Okay, now tell us about your fabulous food hall
It’s called the Unicorn Creationz Food Hall— Unicorn Creationz being our parent company. And the meaning behind the name is that these businesses we’ve created are things that unicorns would create.
We have an ice cream space that we call Karnival Kreations, where you can taste all our sweets and desserts, like our milkshakes and beignets. Basically, you’d come to the counter and say you wanna order a pop tart flavored cookie, another one rolled in Lucky Charms marshmallow dust, and a lemon-flavored Trix cookie. We’ll pop those in the oven, they take nine minutes to cook, and voila! You’ve got your hot, fresh cookie. And we have the Bourbon St. Bar where you can order cocktails and such. And, of course, there’s the food.
What kind of drinks do you have on tap?
Gin fizzes, daiquiris, mojitos, all that good stuff. We’ve got some really fun lemonades in the making that come with a light up flashing LED bulb inside. That’s our vibe — it goes with the fun.
Do you offer more than just food and drinks and fun?
Fremont’s first private dining hall is rentable. You can rent the room by itself, a catering program, or a drinking program because the speakeasy bar is still there. So if you’ve got an event and come to us, we’ll get you set up right, and the day before we’ll send you a special code for you and your guests to get into the space — sort of a modern take on a speakeasy.

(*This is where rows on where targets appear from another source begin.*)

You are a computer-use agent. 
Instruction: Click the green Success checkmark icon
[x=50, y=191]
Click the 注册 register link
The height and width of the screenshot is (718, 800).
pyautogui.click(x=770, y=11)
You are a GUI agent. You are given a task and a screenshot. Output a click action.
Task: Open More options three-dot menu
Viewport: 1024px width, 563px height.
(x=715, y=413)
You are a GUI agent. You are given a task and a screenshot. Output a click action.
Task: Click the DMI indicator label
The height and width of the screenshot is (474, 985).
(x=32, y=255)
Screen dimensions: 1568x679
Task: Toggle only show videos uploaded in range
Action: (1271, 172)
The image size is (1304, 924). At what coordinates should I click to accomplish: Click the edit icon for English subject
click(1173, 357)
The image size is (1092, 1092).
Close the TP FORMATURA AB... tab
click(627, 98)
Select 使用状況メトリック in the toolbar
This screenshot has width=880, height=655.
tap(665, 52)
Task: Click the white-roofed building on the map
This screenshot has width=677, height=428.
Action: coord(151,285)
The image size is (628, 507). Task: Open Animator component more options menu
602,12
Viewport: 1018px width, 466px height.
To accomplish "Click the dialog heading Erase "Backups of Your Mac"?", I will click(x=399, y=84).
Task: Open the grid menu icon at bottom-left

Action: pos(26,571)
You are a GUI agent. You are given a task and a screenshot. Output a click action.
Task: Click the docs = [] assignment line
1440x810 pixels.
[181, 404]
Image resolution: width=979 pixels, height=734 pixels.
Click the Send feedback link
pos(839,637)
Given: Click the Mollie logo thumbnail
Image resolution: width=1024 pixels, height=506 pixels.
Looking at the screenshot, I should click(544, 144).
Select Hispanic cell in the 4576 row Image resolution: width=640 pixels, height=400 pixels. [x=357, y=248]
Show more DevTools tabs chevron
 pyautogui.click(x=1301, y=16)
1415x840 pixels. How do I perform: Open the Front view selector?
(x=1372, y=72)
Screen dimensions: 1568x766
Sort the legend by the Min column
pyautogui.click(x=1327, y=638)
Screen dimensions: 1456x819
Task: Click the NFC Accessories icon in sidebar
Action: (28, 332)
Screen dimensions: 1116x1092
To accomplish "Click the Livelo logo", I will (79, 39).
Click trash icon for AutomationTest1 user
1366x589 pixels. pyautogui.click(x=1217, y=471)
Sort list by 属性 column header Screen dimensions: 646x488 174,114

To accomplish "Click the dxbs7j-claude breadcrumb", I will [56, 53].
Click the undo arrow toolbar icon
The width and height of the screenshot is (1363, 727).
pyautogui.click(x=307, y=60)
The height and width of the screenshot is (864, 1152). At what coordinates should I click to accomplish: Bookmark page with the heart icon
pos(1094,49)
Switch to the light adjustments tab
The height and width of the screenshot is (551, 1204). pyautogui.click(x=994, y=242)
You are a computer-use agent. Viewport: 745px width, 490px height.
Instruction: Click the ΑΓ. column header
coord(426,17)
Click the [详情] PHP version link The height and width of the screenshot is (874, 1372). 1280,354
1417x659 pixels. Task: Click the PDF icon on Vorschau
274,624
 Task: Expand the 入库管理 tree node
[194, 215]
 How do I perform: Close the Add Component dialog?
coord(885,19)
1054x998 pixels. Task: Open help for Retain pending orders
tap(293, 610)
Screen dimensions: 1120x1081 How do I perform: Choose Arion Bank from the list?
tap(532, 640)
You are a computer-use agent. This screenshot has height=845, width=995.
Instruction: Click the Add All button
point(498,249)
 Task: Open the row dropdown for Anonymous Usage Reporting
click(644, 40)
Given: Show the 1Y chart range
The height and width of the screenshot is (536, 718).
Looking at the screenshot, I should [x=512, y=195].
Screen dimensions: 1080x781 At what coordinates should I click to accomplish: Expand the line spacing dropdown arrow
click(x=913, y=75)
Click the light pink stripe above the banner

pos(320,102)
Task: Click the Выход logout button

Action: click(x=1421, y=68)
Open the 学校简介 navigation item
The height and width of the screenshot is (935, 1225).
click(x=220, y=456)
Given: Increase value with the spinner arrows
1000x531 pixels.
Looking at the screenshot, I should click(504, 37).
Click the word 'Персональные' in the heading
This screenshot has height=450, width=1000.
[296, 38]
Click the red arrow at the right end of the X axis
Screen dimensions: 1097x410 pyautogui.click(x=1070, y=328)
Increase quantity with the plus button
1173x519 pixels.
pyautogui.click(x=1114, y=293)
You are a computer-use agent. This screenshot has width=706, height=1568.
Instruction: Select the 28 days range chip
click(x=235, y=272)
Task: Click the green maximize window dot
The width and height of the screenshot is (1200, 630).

Where is Nacheaux in all of this?
Nacheaux has stayed right where it has always been. Now you just have three different points of sale, which means that you’ll need to order separately at each. And that’s all part of that family feel; we’ve got younger kids so, when we go to a restaurant sometimes, they don’t want to sit down, they want to get up. This food hall lets them do that — your kids can wander around, maybe go get a picture with our unicorn mascot Gregory, or see how the chefs are making beignets. And that is exactly how it’s supposed to be.
The menu at Nacheaux is often changing, but you’re always bound to find something delicious like this peanut butter, Butterfinger chicken and waffle sandwich. (Courtesy of Anthony Brown)
How has it been making the leap from food cart to brick-and-mortar?
The transition was actually pretty smooth. It’s a little hard to talk about because before this I came from a background of working at restaurants that aren’t really part of the Portland food scene anymore. And I feel for them and for that loss — I worked at Pok Pok for a bit before they closed.
My wife’s been a huge contributor when it comes to things like our menus, online services, insurance, everything that goes into running the business side of things. We had a baby during this (his name is Boss Brown 😉), and she was doing payroll the day after she gave birth. It’s hard because we sacrifice so much in order to do the business the way we need it to be. There are some days I’ll leave for work at 8 a.m. and get back home at 10 p.m. There are times when I don’t see my daughter for a while.
But my wife and I have talked about all of these things and did so before we went into business. We knew we’d have to make sacrifices and asked each other if we were willing to do that. Because once I’m in on something — I’m in on it and so is she. We’re very strategic about the way we did things. For example, our food cart – we agreed to try out running a food cart for a year, and that if it didn’t work, then I’d go back to working at restaurants. We rented our food cart for the first year, which gave us an opportunity to dabble in it — and it turned out great. From there, we moved into our brick-and-mortar phase and even that was great because it was a shared space. So we had another opportunity to test things out. We signed another one-year lease, and it was sort of like a test fire.
I said to my wife, “look if we don’t like it, if we can’t make it work, we’ll go back to the food cart.” From the outside, folks look at us and say that we moved pretty fast, but honestly we got here through a lot of trials and strategy and having a back up plan.
What else should Portlanders know about?
We want to be embedded in our community. Sure, tourism is fun, but the one thing that got us to where we are now are our locals and our regulars.